EXCERPT TO READ ▸
****

Canadian Dimension, July 13th, 2008

(By Arnold August, Havana) On July 11th, 2008 the First Ordinary Session of Cuba’s current legislature took place. The National Assembly of People’s Power that was elected on January 20th, 2008, met in Havana’s National Congress Center. More than 92% of the 619 deputies were present. Among the elected deputies absent was Fidel Castro. He, however, had his place of honour: the seat next to the new president of the Council of State, Raúl Castro, was left vacant. During the proceedings it was evident that there is a stable transition of leadership to the new Council of State elected by the deputies last February 24th. Fidel Castro has been as active as ever─even more so─ in the last few weeks. He continues to write his reflections (sometimes several times a week) on a number of national and especially international issues. He also meets regularly with heads of state, representatives from various countries and international cultural figures.

Plenary session
Plenary session underway during the First Ordinary Session of Cuba’s current legislature. photo Arnold August.

Cuba’s parliament normally meets twice a year. However, the work carried out by the deputies and the mass organisations (such as the unions) and the citizens preceding and then following the ordinary sessions carry with it a full range of activities. The parliamentary sessions themselves have a very heavy agenda. July 11th was no exception and so I will deal with only a few points.

One of the first items on the agenda was the issue of the Cuban Five, a question which since last week is closely tied to the Canadian Parliament. Who are the Cuban Five and what is the relationship to Canadian deputies? Cuba has been the victim of terrorist activities organized from Florida and backed by the White House. Their goal, among others, is to destabilize the Cuban economy and political system. The US authorities did not listen to reason in order to put a halt to these activities. And so Cuba decided to send five of their nationals to Florida in order to infiltrate these terrorist organizations. They did so and had produced all the irrefutable proof to the Cuban state that in turn handed it all over to the FBI. However, instead of arresting the terrorists, Washington ordered the arrest of the five Cuban nationals close to ten years ago and jailed them in the USA. The entire series of trials and appeal decisions over the last 10 years are arbitrary, violating American as well as international laws. The Cubans are still in jail. The president of the Cuban parliament, Ricardo Alarcón, presented a motion on July 11th condemning this treatment and calling on parliamentarians from all over the world to take further actions and demand the release of the political prisoners.

Only several days before the Cuban parliament met, on July 7th the Canadian Network on Cuba and the Table de Concertation de Solidarité Québec-Cuba issued a joint press release. In this document they publicly announced for the first time that 56 elected deputies in the Canadian parliament from Canada and Quebec had signed a petition in favour of freeing the Cuban Five and of visitation rights for the families of the 5 Cubans.

****

EXTRACTED MATERIAL ▸
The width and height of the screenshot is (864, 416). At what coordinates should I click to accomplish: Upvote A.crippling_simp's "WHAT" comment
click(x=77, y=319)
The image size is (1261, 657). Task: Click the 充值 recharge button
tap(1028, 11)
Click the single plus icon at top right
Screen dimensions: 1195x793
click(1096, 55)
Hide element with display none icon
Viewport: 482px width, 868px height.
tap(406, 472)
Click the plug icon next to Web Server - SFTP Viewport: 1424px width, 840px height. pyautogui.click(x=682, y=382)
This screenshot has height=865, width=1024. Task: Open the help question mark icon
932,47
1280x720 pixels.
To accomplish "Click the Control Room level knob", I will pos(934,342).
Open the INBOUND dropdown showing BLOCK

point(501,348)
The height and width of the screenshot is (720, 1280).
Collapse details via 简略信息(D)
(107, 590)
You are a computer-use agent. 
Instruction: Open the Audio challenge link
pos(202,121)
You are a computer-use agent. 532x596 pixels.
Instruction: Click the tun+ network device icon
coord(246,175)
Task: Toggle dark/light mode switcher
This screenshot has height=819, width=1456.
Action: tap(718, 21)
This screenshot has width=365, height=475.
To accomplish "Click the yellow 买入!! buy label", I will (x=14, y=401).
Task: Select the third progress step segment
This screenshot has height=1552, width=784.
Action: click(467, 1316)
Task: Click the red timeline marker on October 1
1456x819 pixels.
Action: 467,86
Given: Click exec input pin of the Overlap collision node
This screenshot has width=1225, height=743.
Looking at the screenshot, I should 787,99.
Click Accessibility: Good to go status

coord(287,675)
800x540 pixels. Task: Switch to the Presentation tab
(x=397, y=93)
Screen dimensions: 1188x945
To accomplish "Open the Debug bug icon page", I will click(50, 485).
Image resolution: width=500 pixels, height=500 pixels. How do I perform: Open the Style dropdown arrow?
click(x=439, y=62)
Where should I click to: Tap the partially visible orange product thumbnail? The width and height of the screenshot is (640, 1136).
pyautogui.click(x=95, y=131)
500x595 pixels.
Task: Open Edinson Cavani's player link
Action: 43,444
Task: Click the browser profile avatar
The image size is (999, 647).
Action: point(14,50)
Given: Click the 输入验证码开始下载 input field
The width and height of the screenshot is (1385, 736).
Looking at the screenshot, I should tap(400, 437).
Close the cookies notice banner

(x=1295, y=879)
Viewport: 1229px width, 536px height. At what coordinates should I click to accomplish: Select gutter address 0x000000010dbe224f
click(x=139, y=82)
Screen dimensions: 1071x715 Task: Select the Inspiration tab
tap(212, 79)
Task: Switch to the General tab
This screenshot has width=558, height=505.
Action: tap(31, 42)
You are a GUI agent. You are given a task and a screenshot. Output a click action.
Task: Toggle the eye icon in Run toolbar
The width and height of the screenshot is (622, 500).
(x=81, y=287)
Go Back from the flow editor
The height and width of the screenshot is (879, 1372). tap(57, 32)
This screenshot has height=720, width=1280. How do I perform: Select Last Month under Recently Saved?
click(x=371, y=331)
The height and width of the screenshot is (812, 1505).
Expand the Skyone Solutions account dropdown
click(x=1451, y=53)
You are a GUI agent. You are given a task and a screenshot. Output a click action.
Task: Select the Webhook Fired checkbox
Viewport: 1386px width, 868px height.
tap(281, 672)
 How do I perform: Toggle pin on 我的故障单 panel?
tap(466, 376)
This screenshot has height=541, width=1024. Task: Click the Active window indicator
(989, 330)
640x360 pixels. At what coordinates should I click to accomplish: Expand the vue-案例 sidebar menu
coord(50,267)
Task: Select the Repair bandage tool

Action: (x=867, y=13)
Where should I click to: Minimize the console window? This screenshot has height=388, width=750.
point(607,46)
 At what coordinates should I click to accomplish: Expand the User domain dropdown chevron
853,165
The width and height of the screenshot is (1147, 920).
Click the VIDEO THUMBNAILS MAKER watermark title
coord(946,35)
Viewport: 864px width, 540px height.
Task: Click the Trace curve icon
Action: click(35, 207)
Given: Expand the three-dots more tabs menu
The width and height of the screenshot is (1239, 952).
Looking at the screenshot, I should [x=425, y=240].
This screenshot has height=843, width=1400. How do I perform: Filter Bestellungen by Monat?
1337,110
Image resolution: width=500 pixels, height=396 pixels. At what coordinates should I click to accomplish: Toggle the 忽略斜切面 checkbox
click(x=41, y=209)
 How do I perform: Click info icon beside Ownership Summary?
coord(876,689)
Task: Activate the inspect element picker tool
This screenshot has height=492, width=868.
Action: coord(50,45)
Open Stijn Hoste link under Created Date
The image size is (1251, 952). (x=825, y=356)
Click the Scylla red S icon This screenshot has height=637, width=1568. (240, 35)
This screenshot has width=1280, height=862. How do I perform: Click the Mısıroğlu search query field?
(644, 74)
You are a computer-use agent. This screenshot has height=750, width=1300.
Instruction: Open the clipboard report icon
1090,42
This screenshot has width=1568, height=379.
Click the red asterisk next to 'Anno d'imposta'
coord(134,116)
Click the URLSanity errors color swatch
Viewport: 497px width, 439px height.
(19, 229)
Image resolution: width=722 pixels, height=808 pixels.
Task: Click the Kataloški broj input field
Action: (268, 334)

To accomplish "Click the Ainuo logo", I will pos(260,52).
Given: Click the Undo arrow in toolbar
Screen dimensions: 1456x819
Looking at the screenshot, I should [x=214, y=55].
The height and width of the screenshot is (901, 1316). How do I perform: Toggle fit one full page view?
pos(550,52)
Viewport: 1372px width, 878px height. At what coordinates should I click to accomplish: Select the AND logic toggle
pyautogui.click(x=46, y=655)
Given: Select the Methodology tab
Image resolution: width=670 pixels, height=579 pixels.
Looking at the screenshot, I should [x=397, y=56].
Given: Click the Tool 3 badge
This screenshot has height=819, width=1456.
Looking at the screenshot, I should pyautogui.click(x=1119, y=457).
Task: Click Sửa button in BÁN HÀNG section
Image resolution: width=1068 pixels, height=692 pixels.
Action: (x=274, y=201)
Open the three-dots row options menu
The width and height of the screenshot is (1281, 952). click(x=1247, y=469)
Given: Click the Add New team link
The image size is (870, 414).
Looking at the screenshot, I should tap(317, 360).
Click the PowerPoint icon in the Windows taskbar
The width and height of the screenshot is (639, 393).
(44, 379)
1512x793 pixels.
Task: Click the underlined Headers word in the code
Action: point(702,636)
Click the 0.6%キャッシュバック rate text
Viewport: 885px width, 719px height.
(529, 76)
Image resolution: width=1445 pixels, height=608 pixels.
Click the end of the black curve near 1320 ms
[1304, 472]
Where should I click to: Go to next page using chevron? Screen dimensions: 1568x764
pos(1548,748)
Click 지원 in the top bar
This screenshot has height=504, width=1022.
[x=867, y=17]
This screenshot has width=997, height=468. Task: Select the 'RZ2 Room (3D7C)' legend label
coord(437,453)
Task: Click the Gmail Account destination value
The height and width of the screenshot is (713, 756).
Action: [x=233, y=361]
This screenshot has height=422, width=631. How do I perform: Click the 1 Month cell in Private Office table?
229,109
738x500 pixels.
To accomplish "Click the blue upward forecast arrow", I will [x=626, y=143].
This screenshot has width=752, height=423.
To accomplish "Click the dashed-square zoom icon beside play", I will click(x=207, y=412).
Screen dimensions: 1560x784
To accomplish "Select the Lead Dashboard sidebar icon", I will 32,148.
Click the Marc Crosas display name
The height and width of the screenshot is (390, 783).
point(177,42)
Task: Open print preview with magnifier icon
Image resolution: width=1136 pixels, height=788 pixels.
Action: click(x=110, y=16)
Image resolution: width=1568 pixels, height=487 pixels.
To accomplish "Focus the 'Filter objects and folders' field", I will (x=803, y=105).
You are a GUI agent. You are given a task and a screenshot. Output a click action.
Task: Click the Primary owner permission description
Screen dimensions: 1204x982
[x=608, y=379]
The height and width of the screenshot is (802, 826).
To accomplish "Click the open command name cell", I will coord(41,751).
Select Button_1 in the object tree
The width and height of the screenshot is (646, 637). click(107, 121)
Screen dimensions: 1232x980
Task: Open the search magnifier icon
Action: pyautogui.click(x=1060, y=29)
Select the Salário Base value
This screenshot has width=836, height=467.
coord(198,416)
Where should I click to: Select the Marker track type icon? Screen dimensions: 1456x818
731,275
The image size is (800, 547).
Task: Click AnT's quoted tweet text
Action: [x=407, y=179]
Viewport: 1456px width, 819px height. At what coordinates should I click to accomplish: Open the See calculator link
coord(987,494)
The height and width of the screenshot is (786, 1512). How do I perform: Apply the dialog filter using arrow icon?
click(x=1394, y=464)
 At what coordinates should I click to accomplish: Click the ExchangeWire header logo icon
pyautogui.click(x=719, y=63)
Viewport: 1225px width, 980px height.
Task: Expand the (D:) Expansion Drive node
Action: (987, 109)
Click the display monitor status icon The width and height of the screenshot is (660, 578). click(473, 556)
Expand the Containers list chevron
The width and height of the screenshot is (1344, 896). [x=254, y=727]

****

WHAT YOU WILL DO ▸
1. In the article on Cuba's legislative session, how many elected deputies in the Canadian parliament signed the petition to free the Cuban Five?
2. Retype the passage of the article on Cuba's legislative session that opens with the words containing "Cuba’s parliament normally" and closes with "a few points.".

TASK-BY-TASK SOLUTIONS ▸
1. 56

2.
Cuba’s parliament normally meets twice a year. However, the work carried out by the deputies and the mass organisations (such as the unions) and the citizens preceding and then following the ordinary sessions carry with it a full range of activities. The parliamentary sessions themselves have a very heavy agenda. July 11th was no exception and so I will deal with only a few points.